Verzoeker heeft verder aangevoerd dat er na de capaciteitentest ten onrechte geen nader gesprek met hem is gevoerd en ten onrechte geen nader (definitief) advies is uitgebracht.
De voorzieningenrechter overweegt dat de commandant in het geval van verzoeker geen gebruik heeft gemaakt van de mogelijkheid neergelegd in de Uitvoeringsrichtlijn om verzoeker gemotiveerd alsnog voor te dragen ondanks zijn negatieve capaciteitentest. Om die reden heeft verzoeker na het afleggen van de test geen nader gesprek gehad of een nader advies gezien van commandant Coppen.
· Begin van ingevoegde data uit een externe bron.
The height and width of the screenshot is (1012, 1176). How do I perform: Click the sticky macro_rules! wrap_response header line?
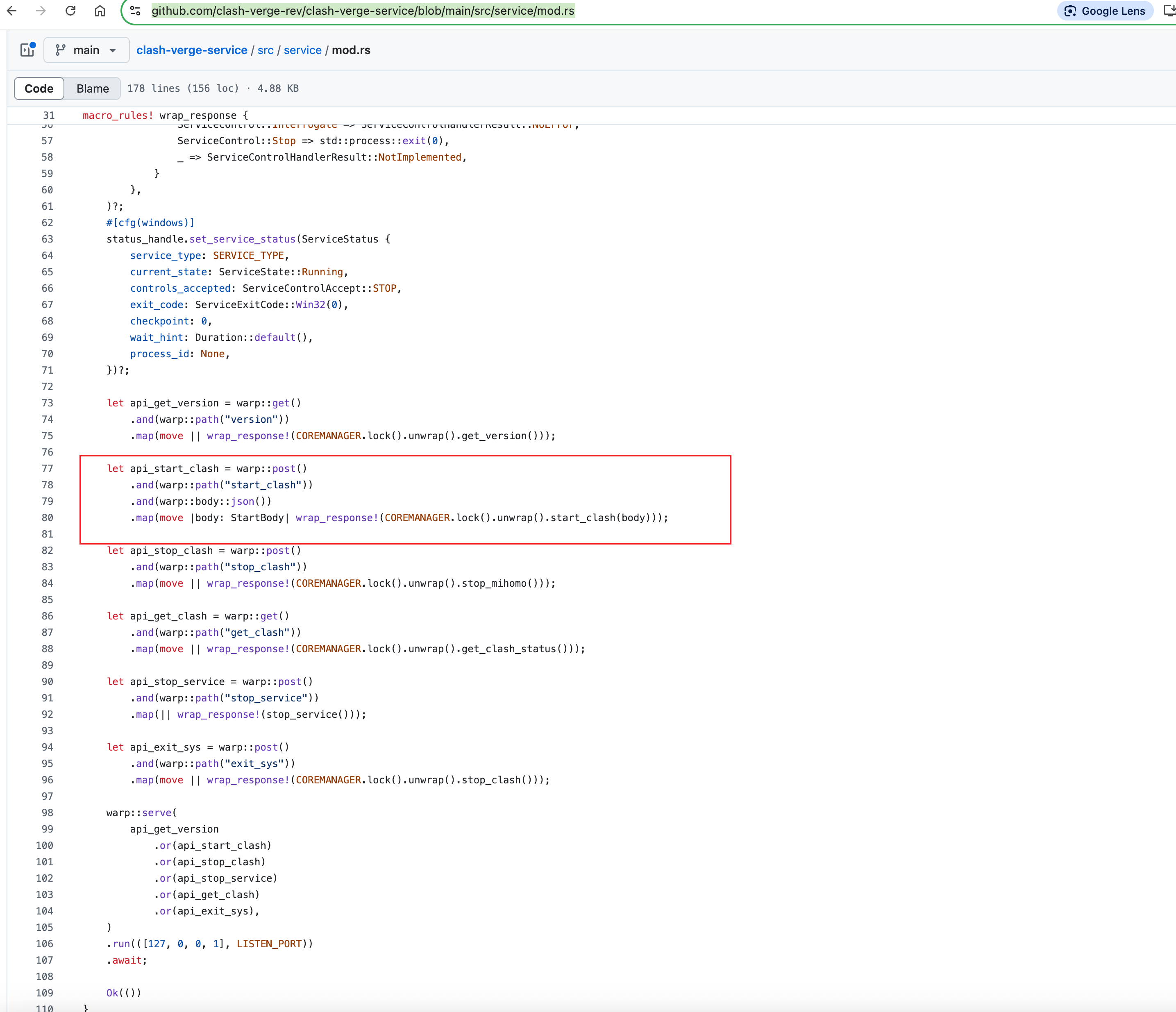[165, 115]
Voorts volgt de voorzieningenrechter verweerder in zijn lezing van de Uitvoeringsrichtlijn dat een onvoldoende capaciteitentest (zonder afwijkend advies van de commandant) als zodanig kwalificeert als een definitief negatief advies van de commandant.
Verweerder heeft de resultaten van stap 2, het commandantenadvies, niet aan het besluit ten grondslag gelegd, zodat de voorzieningenrechter de gronden van verzoeker daarover onbesproken laat.
De voorzieningenrechter is gelet op het voorgaande van oordeel dat verweerder zijn oordeel over de geschiktheid van eiser voor doorstroom naar een functie in fase drie in redelijkheid heeft kunnen baseren op de uitkomst van de capaciteitentest.